Author ORCID Identifier
0000-0002-7331-2414
Date of Award
Fall 11-2-2022
Document Type
Thesis (Ph.D.)
Department or Program
Ecology, Evolution, Environment and Society
First Advisor
Mark Laidre
Second Advisor
Matt Ayres
Third Advisor
Carey Nadell
Abstract
Sociality is a strategy many animals employ to cope with their environments, enabling them to survive and reproduce more successfully than would otherwise be possible. When navigating their environments and making decisions, social individuals often use information provided by conspecifics (in the form of social cues and signals), thereby increasing the scope and reliability of the information they can gather. However, social information use may be influenced by many factors, including key differences in context across the physical and social environment. My thesis asks and answers a series of questions regarding the trade-offs in social information use across different contexts, with particular focus on signals (chapters 1 and 2) and movement (chapters 3 and 4). Using experimental manipulations of the highly social terrestrial hermit crab (Coenobita compressus) and the less social marine hermit crab (Pagurus bernhardus) I explored social information use across four key areas of behaviour critical to the success of most social organisms: (1) communication, (2) signal evolution, (3) movement, and (4) information transmission. For (1) communication, I tested the production of and response to threat displays across species, examining the evolutionary loss of these displays in species from dramatically different physical and social environments. For (2) signal evolution, I tested the correlation between red colouration and resource holding potential (RHP) across body parts with different signalling potential, based on whether they are exposed or covered by surrounding shell architecture. For (3) movement, I tested whether individuals were biased in their movement by their social group, and whether the level of movement bias changed in different contexts, with individuals having their own private source of protection—a shell—that supersedes the group. Finally, for (4) information transmission, I tested the capacity for information gathering via antennal contact, experimentally seeding social information in the wild to examine whether social information is beneficial to receive and costly to bear.

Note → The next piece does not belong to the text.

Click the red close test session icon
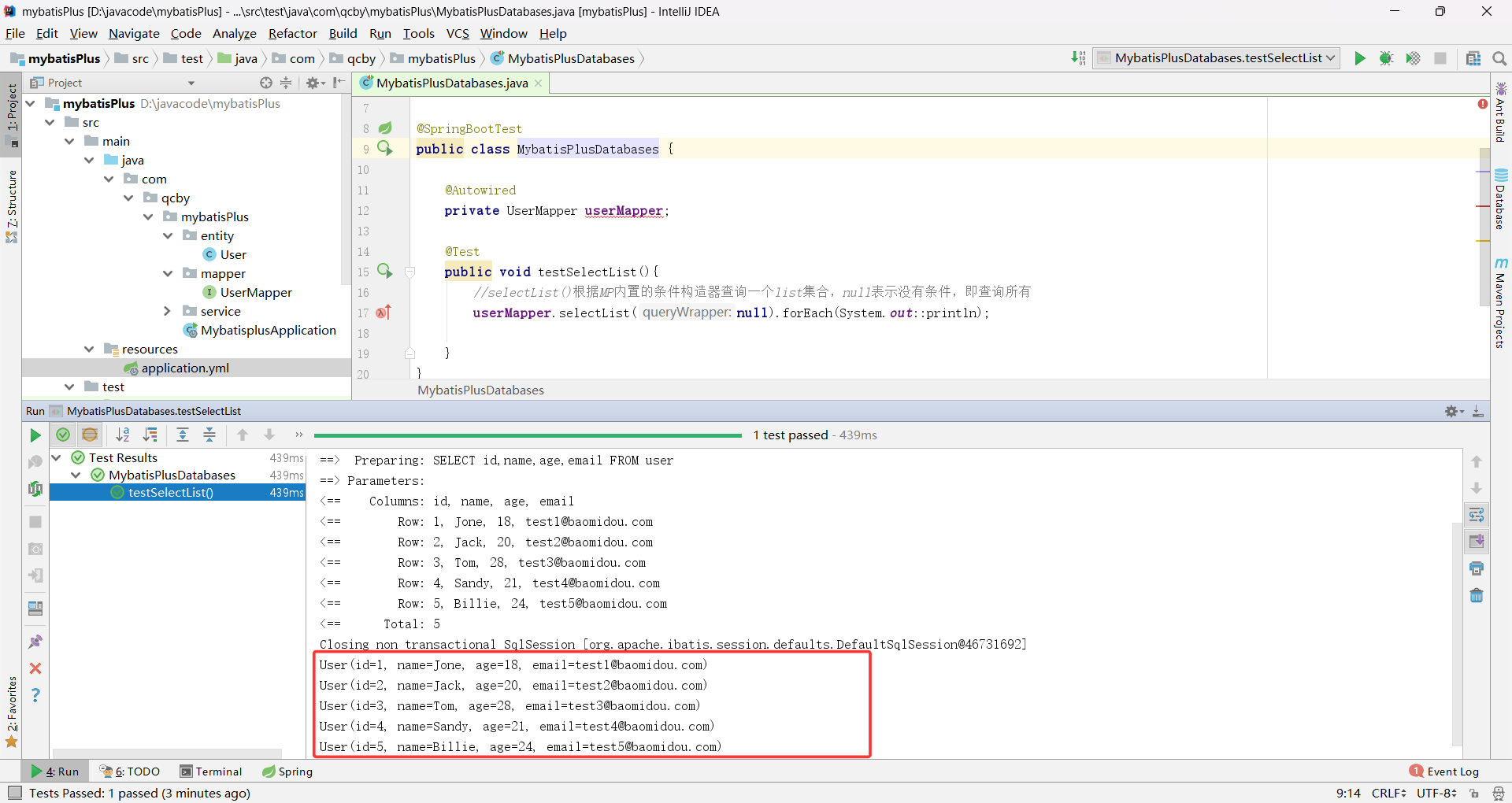This screenshot has height=803, width=1512. [35, 668]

Ultimately, by synthesising social information use across these four important contexts, I have addressed key questions about how and why social context modifies behaviour, and the ways in which a highly valuable and limiting resource—architecturally remodelled shells—shape social behaviours.
Original Citation
Chapter 1:
Doherty C.T.M. and M.E. Laidre. 2020. Evolutionary loss of threat display in more social species: phylogenetic comparisons, natural interactions in the wild, and experiments with models. Behaviour. 157:1025-1058. doi:10.1163/1568539X-bja10038.
Chapter 3:
Doherty C.T.M. and M.E Laidre. 2022. Individualism vs collective movement during travel. Scientific Reports. doi:10.1038/s41598-022-11469-1
Recommended Citation
Doherty, Clare T. M., "Ecology and Evolution of Social Information Use" (2022). Dartmouth College Ph.D Dissertations. 128.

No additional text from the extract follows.